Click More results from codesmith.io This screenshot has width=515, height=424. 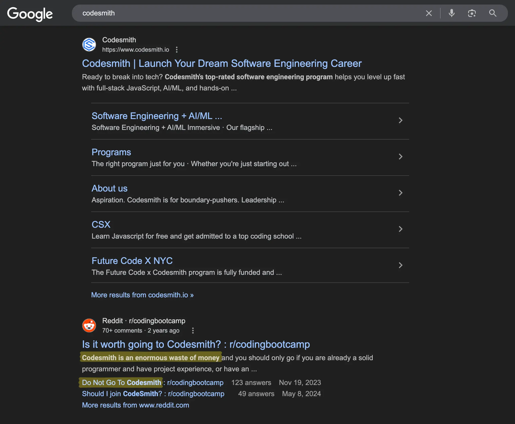click(142, 295)
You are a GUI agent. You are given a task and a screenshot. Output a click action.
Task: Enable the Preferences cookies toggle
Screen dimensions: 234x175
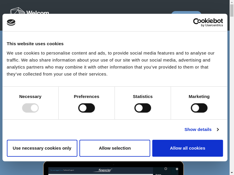click(87, 108)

++++++++

Exercise details →
Format the entries as a Markdown table with the columns Row and Line, starting with the line that contains "You are a GUI" and going on through the end of the entries, both ends included. Number the rows, omit blank lines, and leave out the pictures.

Response to the task →
| Row | Line |
|---|---|
| 1 | You are a GUI agent. You are given a task and a screenshot. Output a click action. |
| 2 | Task: Enable the Preferences cookies toggle |
| 3 | Screen dimensions: 234x175 |
| 4 | click(87, 108) |